The continuous evolution of laparoscopic techniques is now occurring in almost every surgical area. The laparoscopic approach repeats the previously proven steps of the open techniques with the obvious modifications to work in a narrower space. Such evolution has been progressive, initially trying with simple procedures and later trying with more complex procedures that challenge the surgeons' expertise.^6,7 Docimo et al. ² performed the first laparoscopic enterocystoplasty back in 1995. Series of the laparoscopic approach have been reported by Gill et al., ³ Elliot et al., ⁴ Chung et al., ⁵ Ramalingam et al., ²⁵ and Lorenzo et al. ²⁶ Nevertheless, there are a few reports of laparoscopic intracorporeal ureterocystoplasty in valve bladder syndrome before kidney transplantation ⁶ but none to our knowledge with the Mitrofanoff procedure using the proximal ureteral portion.

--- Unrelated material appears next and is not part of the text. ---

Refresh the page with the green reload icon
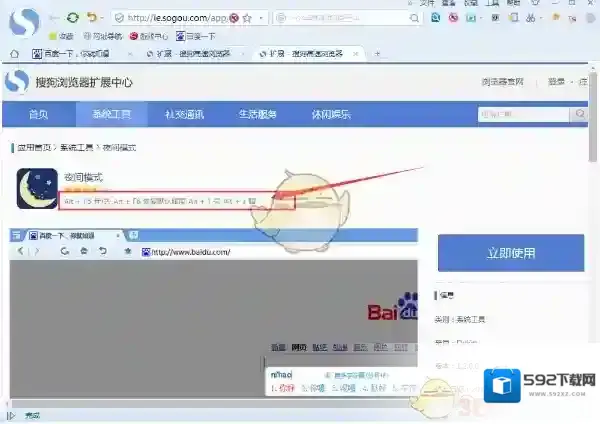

In this article we report a laparoscopic technique that leaves the distal section of the ureter tubularized, thus preserving its vascularity, as proposed by Adams et al. ²⁷ and Wolf and Turzan, ²⁸ assuring the vitality of the ureteral patch, and uses the proximal section of the ureter as the Mitrofanoff stoma with good results. The follow-up has proved therapeutic benefits comparable to those obtained with the open approach, with the benefits of the laparoscopic technique.